By Teachers, For Teachers
Math doesn’t always have to be about solving complex word problems or meticulous equations. You can easily keep your students’ brains working with a few quick card games. If you have twenty minutes to spare or see your students need a quick brain break, take out a deck of cards. Card games are not only a fun, natural way to integrate math, but they are also easily customizable for various concepts and skill levels.
Games help to grab students’ attention and keep them actively engaged in learning. Playing games requires students to pay attention. As the game moves quickly, students must stay alert. As students play games, it helps them to develop their focus. Learning this attentiveness can help students stay focused as they continue learning throughout the day.
Through games, students can learn and develop a variety of essential skills such as teamwork, good sportsmanship, creativity, and critical thinking skills. As students play card games, they are using their working memory to think and react quickly. Most games also require students to use their problem-solving skills, which is important in cognitive development.
One of the great things about using playing cards for math games is that they can be customized to suit any skill level, so any card game can be changed to meet your students’ specific needs. Grab a few decks of cards and introduce these math games to your students.

# [Directives]
(A) In the passage on math card games, which four essential skills does it say students can learn through games?
(B) Transcribe the passage on math card games from "Games help to" to "throughout the day.".
The lines that follow are drawn from a separate source unrelated to this passage.

# [Dataset excerpt]
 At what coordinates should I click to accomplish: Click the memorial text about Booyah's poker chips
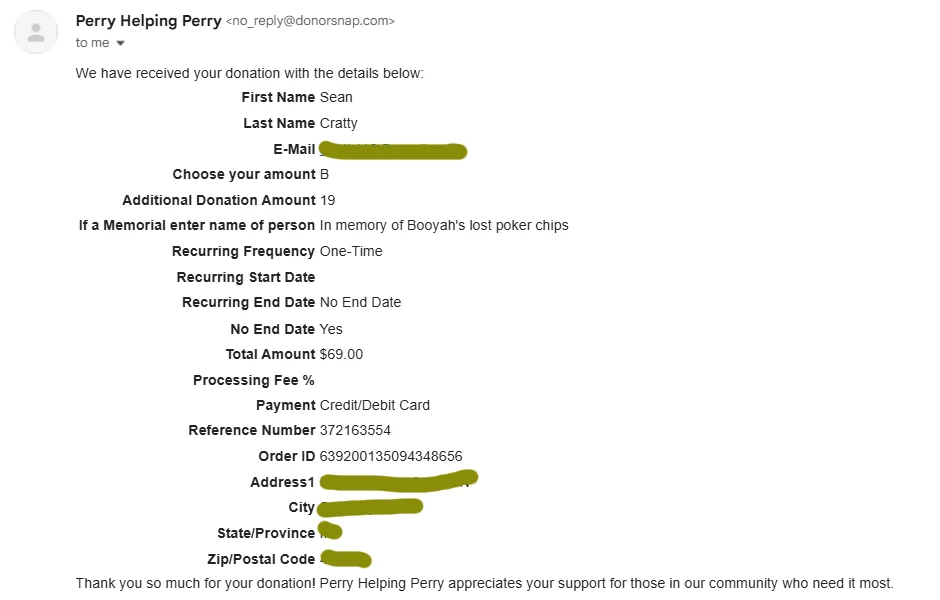[444, 225]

# [Responses to the exercise]
(A) Teamwork, good sportsmanship, creativity, and critical thinking skills.

(B)
Games help to grab students’ attention and keep them actively engaged in learning. Playing games requires students to pay attention. As the game moves quickly, students must stay alert. As students play games, it helps them to develop their focus. Learning this attentiveness can help students stay focused as they continue learning throughout the day.